If however the surrender value is significant or the life
assured is in poor health, the value of the trust at the 10th
anniversary (and each subsequent 10th anniversary) may be
subject to IHT at 6% on the excess above the nil rate band
at that time.
More commonly charges may arise if a claim is made on policy
and the proceeds remain in the trust for a period of time.
An exit charge should not arise where proceeds are paid out
within the first ten years if the value of the initial gift
(including the cumulative total of the settlor's chargeable
transfers in the seven years prior to the gift) plus any added
property is below the nil rate band. If funds continue to
be held in trust beyond the tenth anniversary any exit charges
will depend on the rate of the previous periodic charge.
Example
In May 2006 David and Sally do not want to make any lifetime
gifts. Instead they take out a joint life second death policy
with a sum assured of £400,000 which is intended to
meet the IHT liability on their estate and they write this
in a flexible trust for the benefit of their three children.
The monthly premiums qualify as normal expenditure out of
income and therefore no immediate IHT charge will arise on
setting up the trust. Assuming the second death arises 15
years later the IHT implications for the trust will be as
follows:
| May 2016 (Year 10) |
No periodic charge assuming the surrender value is below
the nil rate band at the time. |
| 2nd Death 2021 |
Claim is made. If funds are paid out immediately no IHT implications. |
| |
If held in trust beyond the following 10th anniversary
- IHT
charge possible. 6% x (value of trust less NRB) |
In the vast majority of cases, no IHT liabilities will arise
in connection with life policies in trust.
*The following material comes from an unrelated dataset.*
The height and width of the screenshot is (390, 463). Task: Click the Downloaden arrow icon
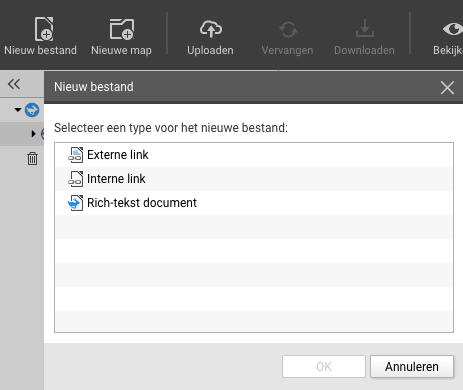[365, 28]
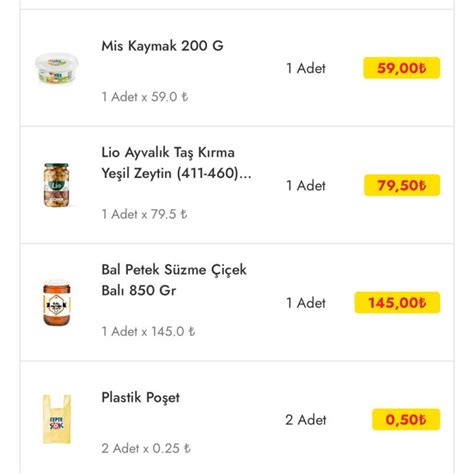Select the Mis Kaymak 200 G title
Screen dimensions: 474x474
click(162, 46)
Business Protection Policies
Although, in theory business trusts are also affected, in
practice IHT charges would be unlikely to arise. Payment of
the premiums are not treated as gifts since they are in connection
with a commercial arrangement. In the event of a death claim
the funds would normally be paid immediately to the other
shareholder in order that they can purchase the shares of
the deceased.
In the event of a critical illness the shareholder could
of course choose not to sell his/her shares in which case
if the proceeds remain in trust beyond the 10th anniversary
of the trust's creation, periodic and exit charges could arise.
The solution would be to release the funds from the trust
and for the other shareholders to hold on to the cash personally.
How are Will trusts affected?
Many trusts created in client's wills are discretionary trusts
anyway (e.g. nil rate tax planning trusts). Since discretionary
trusts have always been subject to the "relevant property
regime" nothing has changed.
However, it is still recommended that clients' wills should
be reviewed to ensure that any trusts created are still appropriate.
For example, until now a popular planning tool used by clients
is to leave the residual estate on a flexible interest in
possession trust for the benefit of the spouse as a default
beneficiary. This would have qualified for the spouse exemption
and the main advantage of using the trust is that the spouse
could later be removed as a default beneficiary, thus creating
a PET, yet still able to benefit from the trust a discretionary
beneficiary. This would not be treated as a gift with reservation.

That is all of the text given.